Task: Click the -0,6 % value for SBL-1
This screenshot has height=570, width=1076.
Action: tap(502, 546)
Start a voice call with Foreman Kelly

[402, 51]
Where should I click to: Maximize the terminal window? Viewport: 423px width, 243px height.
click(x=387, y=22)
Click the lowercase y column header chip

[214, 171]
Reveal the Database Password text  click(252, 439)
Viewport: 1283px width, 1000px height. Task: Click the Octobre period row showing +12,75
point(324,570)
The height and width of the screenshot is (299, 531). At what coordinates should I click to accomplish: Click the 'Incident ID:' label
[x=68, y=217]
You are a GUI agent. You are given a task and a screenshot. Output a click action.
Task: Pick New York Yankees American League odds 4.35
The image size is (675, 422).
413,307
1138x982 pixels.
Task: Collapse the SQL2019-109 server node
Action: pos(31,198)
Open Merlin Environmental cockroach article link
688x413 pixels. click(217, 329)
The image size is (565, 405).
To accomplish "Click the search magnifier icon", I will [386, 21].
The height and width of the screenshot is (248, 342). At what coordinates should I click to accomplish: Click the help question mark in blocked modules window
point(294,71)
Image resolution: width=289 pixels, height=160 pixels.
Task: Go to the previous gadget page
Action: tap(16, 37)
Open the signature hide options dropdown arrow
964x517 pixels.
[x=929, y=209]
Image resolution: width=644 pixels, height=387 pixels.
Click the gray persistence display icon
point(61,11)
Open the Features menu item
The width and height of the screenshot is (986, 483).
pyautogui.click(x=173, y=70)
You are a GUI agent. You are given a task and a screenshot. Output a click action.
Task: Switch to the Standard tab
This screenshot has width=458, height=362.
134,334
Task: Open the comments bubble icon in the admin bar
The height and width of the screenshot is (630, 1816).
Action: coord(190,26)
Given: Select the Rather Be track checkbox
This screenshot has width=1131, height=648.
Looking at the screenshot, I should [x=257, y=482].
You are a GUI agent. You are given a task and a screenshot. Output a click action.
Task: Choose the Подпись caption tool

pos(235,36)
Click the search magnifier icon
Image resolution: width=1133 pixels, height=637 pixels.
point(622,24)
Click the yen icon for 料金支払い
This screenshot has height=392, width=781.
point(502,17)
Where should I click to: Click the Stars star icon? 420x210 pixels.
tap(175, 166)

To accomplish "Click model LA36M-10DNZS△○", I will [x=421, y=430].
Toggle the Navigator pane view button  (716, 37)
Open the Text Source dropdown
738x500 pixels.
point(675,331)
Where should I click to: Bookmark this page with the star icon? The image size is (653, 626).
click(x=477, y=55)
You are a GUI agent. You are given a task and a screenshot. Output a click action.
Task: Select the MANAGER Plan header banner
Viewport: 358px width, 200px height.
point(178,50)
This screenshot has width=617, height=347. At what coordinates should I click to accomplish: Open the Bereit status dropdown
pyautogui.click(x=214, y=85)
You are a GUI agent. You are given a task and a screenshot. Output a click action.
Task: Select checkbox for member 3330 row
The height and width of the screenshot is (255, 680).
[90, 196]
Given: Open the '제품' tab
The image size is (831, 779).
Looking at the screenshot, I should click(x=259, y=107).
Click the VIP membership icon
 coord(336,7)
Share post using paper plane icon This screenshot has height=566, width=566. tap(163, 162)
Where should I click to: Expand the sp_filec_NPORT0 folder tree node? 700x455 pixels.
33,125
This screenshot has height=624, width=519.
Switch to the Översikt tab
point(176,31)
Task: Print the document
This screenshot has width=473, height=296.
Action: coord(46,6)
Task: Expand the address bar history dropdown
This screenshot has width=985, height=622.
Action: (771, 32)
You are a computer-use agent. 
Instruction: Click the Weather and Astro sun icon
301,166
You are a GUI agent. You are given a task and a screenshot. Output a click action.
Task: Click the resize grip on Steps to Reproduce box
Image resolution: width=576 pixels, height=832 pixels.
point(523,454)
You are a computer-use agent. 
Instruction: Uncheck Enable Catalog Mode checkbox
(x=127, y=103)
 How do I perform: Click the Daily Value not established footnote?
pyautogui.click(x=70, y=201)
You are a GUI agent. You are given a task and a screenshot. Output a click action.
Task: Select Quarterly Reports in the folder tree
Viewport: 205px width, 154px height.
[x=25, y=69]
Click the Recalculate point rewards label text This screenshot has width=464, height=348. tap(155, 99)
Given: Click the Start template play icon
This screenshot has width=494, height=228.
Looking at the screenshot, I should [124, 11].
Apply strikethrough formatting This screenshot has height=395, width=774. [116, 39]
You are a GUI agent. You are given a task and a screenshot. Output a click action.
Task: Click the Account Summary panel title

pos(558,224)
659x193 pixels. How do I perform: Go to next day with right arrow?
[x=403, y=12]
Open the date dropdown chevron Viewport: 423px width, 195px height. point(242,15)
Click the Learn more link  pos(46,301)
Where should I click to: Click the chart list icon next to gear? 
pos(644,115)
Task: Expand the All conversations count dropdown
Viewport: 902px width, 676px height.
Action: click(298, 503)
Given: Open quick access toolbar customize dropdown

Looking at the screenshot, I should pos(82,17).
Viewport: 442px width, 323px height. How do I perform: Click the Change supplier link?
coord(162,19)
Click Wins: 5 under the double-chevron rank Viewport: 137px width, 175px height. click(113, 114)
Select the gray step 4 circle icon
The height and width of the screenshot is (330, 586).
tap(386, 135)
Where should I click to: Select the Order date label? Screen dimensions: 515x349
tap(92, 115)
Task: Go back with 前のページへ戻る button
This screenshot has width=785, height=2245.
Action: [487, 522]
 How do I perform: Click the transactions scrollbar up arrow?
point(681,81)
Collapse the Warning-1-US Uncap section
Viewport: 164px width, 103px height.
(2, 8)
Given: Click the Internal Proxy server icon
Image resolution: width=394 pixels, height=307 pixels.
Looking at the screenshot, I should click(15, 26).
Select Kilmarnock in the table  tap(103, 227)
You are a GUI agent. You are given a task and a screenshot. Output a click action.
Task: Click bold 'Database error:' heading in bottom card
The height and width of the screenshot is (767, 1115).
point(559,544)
════
Task to carry out:
Only one span is wanted. It runs from the first line of the listing through the line with "Task: Pick New", and each line must match exactly.

Exercise result:
Task: Click the -0,6 % value for SBL-1
This screenshot has height=570, width=1076.
Action: tap(502, 546)
Start a voice call with Foreman Kelly

[402, 51]
Where should I click to: Maximize the terminal window? Viewport: 423px width, 243px height.
click(x=387, y=22)
Click the lowercase y column header chip

[214, 171]
Reveal the Database Password text  click(252, 439)
Viewport: 1283px width, 1000px height. Task: Click the Octobre period row showing +12,75
point(324,570)
The height and width of the screenshot is (299, 531). At what coordinates should I click to accomplish: Click the 'Incident ID:' label
[x=68, y=217]
You are a GUI agent. You are given a task and a screenshot. Output a click action.
Task: Pick New York Yankees American League odds 4.35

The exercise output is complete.